Another study was conducted to examine the possible association between
occupational exposure to noise, working and living in cold conditions,
and the risk of mortality in myocardial infarction and stroke among
workers in the Swedish construction industry who participated in health
examinations between 1971 and 1993. As method, 194,501 workers answered
a questionnaire regarding their working conditions and their health
status. A job exposure matrix was created to categorize 21 different
work groups in a cohort based on their noise exposure levels. The noise
exposure data was derived from a survey of working conditions conducted
by industrial hygienists in the mid-1970s. Noise categories were
assigned to each working group on a scale of 1 to 5, with levels 1 to 3
representing acceptable noise exposure (45-75 dB(A), level 4 indicating
exposure in the range of 76-85 dB(A), and level 5 signifying exposure
above 85 dB(A). For analysis purposes, these noise categories were
grouped into low (≤75 dB(A)), moderate (76-85 dB(A)), and high
(>85 dB(A)) levels. The study highlights a correlation
between working in environments with hazardous noise levels and residing
and working in cold conditions, leading to an elevated risk of mortality
in cases of myocardial infarction evidenced by increased myocardial
infarction and stroke mortality with both moderate (76–85 dB) and high
noise exposure (> 85 dB). There was a significant increase
in myocardial infarction in the coldest region. Noise exposure and
climate region interacted to increase the risk of myocardial infarction,
with the highest risks observed in individuals exposed to high noise
levels while living and working in cold climates. The greatest relative
risk of myocardial infarction occurred in the coldest region among those
with the highest noise exposure however, this interaction did not affect
stroke mortality (17).
The relations between physical, psychosocial and individual
characteristics and different endpoints of prevalence of musculoskeletal
disorder complaints of low back, neck, shoulders and hand or wrist was
investigated in dentists. Musculoskeletal disorders encompass various
medical conditions affecting the musculoskeletal system, including both
soft tissues (muscles, tendons, ligaments) and hard tissues (bones).

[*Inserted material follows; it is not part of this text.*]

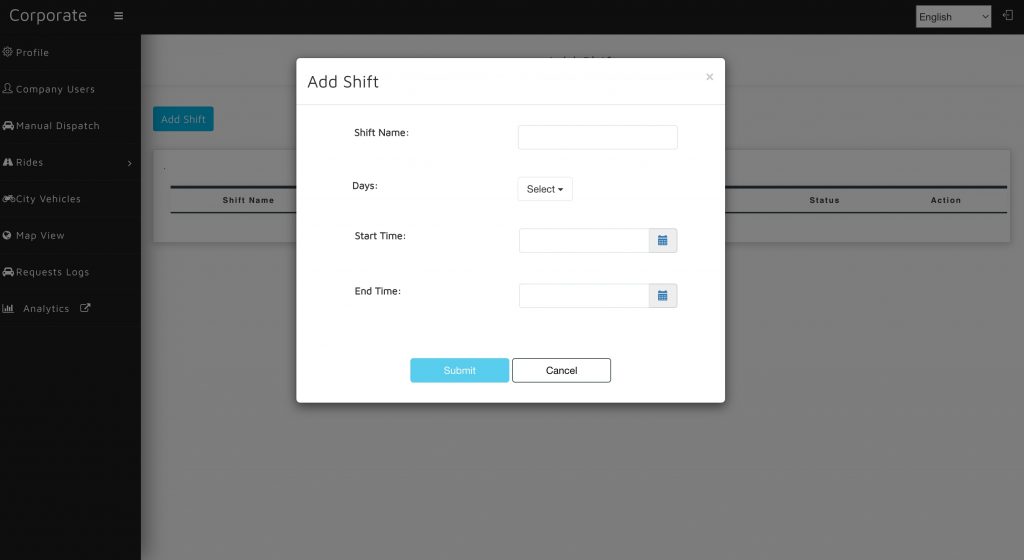Click the logout icon in top bar
Screen dimensions: 1024x560
pyautogui.click(x=1007, y=16)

These disorders can lead to issues such as pain, inflammation, and
reduced mobility. Soft tissue problems may involve inflammation or
tears, while hard tissue conditions include fractures, arthritis, or
osteoporosis. Overall, musculoskeletal disorders emphasize the
interconnectedness of both soft and hard body tissues in maintaining
musculoskeletal health. A survey involving 430 dentists in Thessaloniki,
Greece, with an 88% response rate, collected data on physical and
psychosocial workload, need for recovery, perceived general health, and
musculoskeletal complaints in the past year. Logistic regression
analysis was used to estimate odds ratios for various risk factors
related to these complaints, including chronic issues lasting at least
one month, complaints leading to sickness absence, and the seeking of
medical care. As result, the physical load among the dentists seems to
put them at risk for occurrence of musculoskeletal disorders with the
result from the questionnaire showing that from the total of 430
participants, 62% of all subjects reported at least one musculoskeletal
complaint, 35% reported at least two musculoskeletal complaints, 15%
reported at least three musculoskeletal complaints and 6% reported
spells of all four complaints in the past 12 months. Subjects with back
pain more often reported neck pain (41%) and hand/wrist pain (38%)

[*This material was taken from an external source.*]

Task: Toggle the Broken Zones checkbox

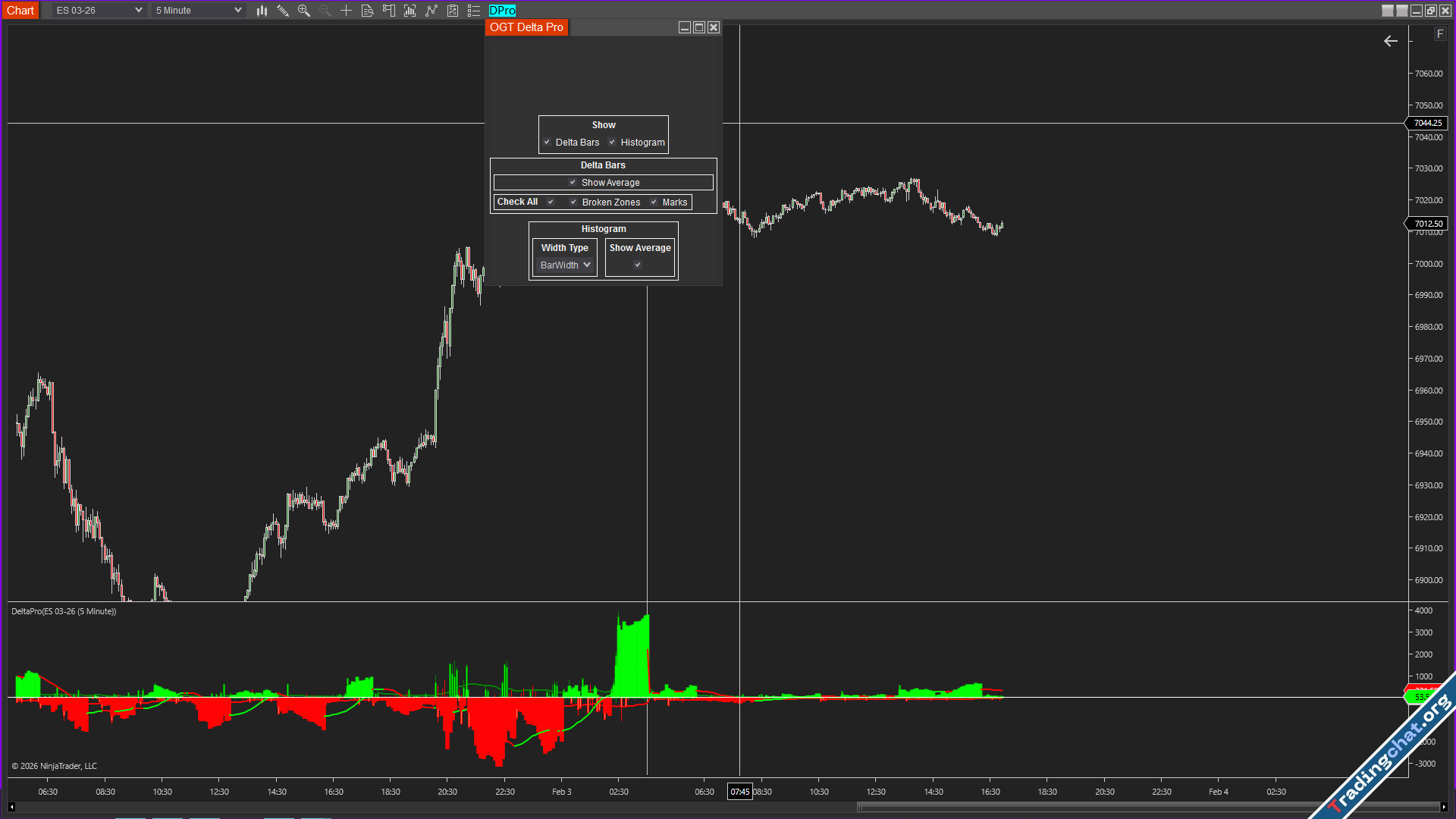Action: pos(573,202)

than those without back pain (13% and 16%, respectively). Neck and
hand/wrist pain was strongly associated since 50% of subjects with neck
pain also experienced hand/wrist pain in the past 12 months. Dentists’

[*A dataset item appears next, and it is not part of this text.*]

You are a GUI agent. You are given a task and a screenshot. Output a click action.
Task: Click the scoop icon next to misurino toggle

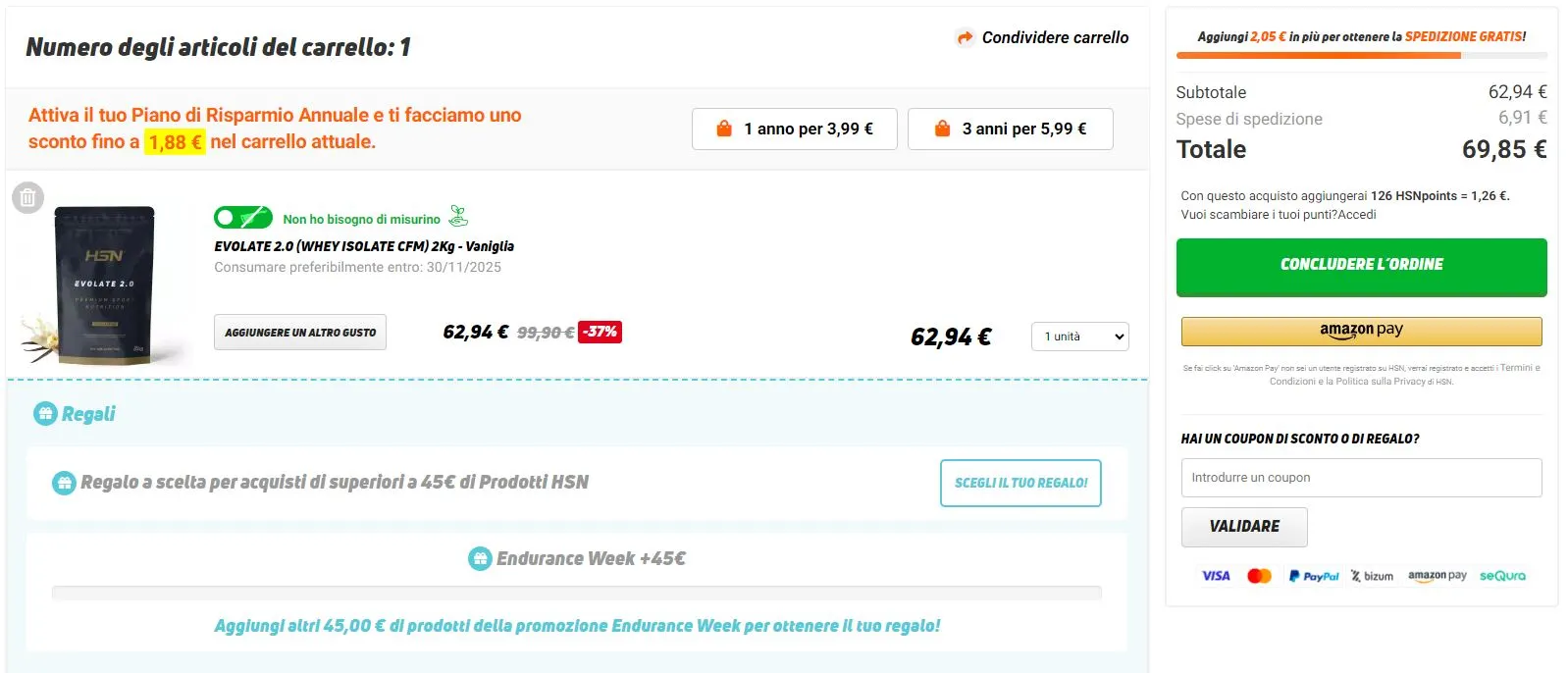tap(457, 216)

physical workload appears to increase their risk of musculoskeletal
disorders. Severe and multiple complaints are linked to their general
health perception, while high perceived exertion and social factors are
connected to sickness absence. Chronic symptoms play a role in seeking
medical care. Preventing hand/wrist complaints may benefit from
ergonomic interventions. When studying the impact of work-related risk
factors on musculoskeletal health, it’s important to consider
psychosocial and personal characteristics (18).